With summer just around the corner, many of us are trying to be better about sticking with our workout routines, healthier diets, and methods for improvement and upkeep of wellness.

According to the Centers for Disease Control and Prevention, approximately 900,000 Americans die prematurely every year from 1 of the 5 leading causes of death: heart disease, cancer, chronic lower respiratory diseases, stroke, and unintentional injuries.1 Twenty percent to 40% of the deaths from each of these causes are preventable.

Some of the modifiable risk factors for heart disease, for example, include tobacco use, high blood pressure, high cholesterol, type 2 diabetes, poor diet, being overweight, and lack of physical activity. Other risks are related to additional factors, such as social, environmental, and economic influences. These risks may be avoided by first making, and then keeping up with, changes in personal behaviors.

In this issue of the journal, our featured article pertains to wellness and the use of virtual health assistants (VHAs) as a clever means to changing patients’ health behaviors. “VHAs have the ability to reach patients on a daily basis—multiple times a day even—significantly expanding the reach of healthcare professionals, and allow patients to be informed about their own health, and make data-based choices,” Thomas Morrow, MD, explained (see “Changing Patients’ Health Behaviors with Clever Interventions”). We also provide concise reviews of studies on wellness, as well as a patient tip outlining ways to keep children healthy and active during the summer months.

[Collected data]
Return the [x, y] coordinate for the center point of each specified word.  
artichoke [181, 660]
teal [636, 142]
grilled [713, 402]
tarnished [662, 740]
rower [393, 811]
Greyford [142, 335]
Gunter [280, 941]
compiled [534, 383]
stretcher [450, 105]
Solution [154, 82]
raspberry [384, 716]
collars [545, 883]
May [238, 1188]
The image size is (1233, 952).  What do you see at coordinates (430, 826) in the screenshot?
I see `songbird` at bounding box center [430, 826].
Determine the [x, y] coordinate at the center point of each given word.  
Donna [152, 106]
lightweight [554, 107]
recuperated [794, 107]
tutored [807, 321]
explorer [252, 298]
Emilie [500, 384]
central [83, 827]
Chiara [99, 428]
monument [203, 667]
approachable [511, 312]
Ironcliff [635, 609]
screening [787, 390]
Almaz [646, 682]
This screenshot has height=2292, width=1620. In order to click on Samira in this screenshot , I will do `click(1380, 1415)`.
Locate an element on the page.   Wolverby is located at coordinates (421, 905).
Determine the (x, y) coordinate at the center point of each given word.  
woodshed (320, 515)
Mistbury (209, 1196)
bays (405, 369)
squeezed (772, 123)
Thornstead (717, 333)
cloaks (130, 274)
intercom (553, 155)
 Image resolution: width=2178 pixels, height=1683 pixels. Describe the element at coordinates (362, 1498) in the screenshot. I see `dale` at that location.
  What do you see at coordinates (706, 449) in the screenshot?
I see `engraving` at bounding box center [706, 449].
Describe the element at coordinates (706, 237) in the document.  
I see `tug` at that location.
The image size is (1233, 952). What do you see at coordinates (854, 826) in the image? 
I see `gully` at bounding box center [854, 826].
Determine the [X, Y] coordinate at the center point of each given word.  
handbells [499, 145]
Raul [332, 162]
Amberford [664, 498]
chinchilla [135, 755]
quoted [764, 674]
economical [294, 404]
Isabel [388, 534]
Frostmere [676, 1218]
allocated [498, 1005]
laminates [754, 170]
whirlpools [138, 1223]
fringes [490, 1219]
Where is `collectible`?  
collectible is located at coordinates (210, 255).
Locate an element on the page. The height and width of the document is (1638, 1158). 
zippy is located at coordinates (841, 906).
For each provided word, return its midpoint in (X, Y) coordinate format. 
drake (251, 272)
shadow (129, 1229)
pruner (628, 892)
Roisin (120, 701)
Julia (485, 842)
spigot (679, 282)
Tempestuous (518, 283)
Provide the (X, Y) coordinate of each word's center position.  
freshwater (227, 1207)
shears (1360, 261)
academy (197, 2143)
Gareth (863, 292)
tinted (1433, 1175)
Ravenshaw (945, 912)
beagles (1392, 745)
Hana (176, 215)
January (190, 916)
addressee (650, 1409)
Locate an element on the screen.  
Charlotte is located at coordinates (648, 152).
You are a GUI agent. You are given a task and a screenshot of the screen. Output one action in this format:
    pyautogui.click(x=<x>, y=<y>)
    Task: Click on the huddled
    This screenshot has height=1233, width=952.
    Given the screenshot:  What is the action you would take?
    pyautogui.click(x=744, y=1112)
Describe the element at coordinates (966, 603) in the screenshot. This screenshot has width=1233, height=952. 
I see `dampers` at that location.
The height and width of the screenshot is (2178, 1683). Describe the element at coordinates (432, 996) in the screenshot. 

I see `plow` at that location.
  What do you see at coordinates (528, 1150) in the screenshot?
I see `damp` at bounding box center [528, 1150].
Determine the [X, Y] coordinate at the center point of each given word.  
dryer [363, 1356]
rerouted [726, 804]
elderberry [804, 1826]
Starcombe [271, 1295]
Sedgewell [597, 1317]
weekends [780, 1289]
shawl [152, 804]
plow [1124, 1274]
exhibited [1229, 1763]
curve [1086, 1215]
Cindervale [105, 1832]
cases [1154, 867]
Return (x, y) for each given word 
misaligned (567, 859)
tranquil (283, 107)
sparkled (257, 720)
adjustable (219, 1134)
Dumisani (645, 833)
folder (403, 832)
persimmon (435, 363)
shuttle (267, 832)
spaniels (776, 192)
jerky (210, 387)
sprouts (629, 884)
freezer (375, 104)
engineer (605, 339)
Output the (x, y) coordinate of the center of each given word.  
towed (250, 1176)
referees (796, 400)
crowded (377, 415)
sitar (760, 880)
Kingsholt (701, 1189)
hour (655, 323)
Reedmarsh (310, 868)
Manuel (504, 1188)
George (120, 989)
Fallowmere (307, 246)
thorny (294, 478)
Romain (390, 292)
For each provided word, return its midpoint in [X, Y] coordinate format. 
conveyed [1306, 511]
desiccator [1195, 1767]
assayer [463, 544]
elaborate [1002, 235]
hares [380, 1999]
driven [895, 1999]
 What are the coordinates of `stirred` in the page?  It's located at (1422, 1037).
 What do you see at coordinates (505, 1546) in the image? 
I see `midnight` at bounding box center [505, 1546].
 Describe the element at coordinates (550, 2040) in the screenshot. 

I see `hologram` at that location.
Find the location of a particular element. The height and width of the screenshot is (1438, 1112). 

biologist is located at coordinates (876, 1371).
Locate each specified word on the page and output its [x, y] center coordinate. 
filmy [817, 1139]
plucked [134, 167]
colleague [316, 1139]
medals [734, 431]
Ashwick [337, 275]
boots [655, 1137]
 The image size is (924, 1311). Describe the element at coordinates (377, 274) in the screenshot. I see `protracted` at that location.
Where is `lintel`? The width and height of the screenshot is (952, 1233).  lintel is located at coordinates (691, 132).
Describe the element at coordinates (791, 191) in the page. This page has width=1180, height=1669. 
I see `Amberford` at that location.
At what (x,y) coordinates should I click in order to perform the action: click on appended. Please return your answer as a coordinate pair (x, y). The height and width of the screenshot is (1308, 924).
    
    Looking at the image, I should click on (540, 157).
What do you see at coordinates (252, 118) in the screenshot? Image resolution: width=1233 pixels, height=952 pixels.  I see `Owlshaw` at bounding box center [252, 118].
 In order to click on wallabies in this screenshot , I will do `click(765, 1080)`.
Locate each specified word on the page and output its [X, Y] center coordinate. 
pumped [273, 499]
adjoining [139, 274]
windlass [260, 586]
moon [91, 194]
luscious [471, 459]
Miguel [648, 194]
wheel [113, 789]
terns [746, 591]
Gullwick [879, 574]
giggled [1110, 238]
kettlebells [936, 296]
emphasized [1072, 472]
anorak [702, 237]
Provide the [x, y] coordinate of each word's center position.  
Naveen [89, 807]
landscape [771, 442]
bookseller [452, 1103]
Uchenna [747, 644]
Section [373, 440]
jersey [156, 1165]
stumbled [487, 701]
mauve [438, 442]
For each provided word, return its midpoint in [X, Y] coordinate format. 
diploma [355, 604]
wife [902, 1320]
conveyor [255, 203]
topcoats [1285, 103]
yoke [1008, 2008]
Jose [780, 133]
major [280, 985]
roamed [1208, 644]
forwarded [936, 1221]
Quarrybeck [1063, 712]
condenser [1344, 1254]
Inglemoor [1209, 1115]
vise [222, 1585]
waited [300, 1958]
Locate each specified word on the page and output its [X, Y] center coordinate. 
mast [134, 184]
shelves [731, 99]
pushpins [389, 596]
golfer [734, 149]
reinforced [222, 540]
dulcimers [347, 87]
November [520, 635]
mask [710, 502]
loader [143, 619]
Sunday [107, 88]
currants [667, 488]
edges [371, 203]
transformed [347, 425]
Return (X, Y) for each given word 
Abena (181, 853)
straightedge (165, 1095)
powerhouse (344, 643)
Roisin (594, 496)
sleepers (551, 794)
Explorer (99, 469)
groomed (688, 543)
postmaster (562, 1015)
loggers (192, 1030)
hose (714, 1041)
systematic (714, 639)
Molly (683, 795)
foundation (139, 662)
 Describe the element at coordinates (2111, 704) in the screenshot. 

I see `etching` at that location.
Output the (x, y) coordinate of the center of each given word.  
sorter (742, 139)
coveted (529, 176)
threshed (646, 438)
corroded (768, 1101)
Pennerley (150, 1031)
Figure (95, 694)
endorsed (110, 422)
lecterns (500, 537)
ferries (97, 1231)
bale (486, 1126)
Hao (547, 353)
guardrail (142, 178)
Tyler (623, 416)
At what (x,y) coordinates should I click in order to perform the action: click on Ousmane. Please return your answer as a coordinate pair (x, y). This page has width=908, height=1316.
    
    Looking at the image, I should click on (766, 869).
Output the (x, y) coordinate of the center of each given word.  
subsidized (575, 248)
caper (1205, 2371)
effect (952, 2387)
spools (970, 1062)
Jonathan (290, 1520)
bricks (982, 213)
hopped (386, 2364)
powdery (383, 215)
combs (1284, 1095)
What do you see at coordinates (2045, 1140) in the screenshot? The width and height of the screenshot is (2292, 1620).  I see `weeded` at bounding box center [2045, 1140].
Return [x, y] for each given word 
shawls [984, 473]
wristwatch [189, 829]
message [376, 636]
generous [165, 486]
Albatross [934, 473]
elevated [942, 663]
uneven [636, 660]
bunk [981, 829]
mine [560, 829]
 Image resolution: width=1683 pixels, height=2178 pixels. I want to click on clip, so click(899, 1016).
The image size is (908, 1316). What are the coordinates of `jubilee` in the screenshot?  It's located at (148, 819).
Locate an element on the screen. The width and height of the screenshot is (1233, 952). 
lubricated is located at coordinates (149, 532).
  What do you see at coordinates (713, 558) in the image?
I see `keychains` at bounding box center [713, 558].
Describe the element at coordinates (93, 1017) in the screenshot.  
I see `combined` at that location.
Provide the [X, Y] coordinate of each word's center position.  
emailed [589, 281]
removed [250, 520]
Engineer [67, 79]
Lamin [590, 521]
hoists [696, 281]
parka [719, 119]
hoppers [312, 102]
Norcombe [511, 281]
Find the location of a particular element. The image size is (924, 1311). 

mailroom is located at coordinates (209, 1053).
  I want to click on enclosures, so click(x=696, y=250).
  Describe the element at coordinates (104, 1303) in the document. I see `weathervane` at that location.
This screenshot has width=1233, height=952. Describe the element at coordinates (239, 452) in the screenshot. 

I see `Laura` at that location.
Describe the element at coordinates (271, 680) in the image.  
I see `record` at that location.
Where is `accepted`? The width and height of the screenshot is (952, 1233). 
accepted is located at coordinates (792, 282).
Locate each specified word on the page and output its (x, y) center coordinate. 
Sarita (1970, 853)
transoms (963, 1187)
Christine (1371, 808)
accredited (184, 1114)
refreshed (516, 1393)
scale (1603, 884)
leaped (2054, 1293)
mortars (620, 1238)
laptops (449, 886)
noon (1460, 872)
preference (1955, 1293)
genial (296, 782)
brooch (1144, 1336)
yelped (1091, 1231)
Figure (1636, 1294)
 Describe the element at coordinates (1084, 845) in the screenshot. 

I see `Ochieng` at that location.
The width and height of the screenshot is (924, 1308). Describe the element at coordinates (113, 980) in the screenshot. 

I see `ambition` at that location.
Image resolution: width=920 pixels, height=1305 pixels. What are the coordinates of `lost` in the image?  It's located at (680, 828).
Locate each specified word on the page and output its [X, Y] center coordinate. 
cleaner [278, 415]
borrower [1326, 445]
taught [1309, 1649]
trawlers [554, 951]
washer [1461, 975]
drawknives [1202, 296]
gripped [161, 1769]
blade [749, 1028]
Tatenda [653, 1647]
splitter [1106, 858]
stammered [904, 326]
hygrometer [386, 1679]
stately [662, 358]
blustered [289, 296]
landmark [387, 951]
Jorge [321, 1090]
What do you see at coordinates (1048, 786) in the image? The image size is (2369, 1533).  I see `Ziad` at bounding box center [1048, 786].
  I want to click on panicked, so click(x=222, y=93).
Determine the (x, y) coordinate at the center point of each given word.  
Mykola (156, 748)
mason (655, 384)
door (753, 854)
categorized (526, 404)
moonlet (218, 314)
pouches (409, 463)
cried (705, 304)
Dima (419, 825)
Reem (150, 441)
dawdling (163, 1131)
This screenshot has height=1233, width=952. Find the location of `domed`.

> TASKS TO COMPLETE:
**a.** Using the text on wellness, decide whether each statement agrees with it. Answer yes or no for each, and quote the words that settle it.
(i) About 900,000 Americans die prematurely every year from one of the five leading causes of death.
(ii) Half of the deaths from each of the five leading causes are preventable.
(iii) Lack of physical activity is named as a modifiable risk factor for heart disease.
**b.** Print the passage of the text on wellness starting with "Some of the" and going on through "in personal behaviors.".
**c.** In one to three sentences, explain why the text on wellness says virtual health assistants can help change patients' health behaviors.

> COMPLETED EXERCISE:
**a.**
(i) Yes: "approximately 900,000 Americans die prematurely every year from 1 of the 5 leading causes of death"
(ii) No: "Twenty percent to 40% of the deaths from each of these causes are preventable."
(iii) Yes: "Some of the modifiable risk factors for heart disease, for example, include tobacco use, high blood pressure, high cholesterol, type 2 diabetes, poor diet, being overweight, and lack of physical activity."

**b.**
Some of the modifiable risk factors for heart disease, for example, include tobacco use, high blood pressure, high cholesterol, type 2 diabetes, poor diet, being overweight, and lack of physical activity. Other risks are related to additional factors, such as social, environmental, and economic influences. These risks may be avoided by first making, and then keeping up with, changes in personal behaviors.

**c.** Thomas Morrow, MD, explains that virtual health assistants can reach patients every day, even several times a day, which greatly expands the reach of healthcare professionals. They also let patients be informed about their own health and make data-based choices.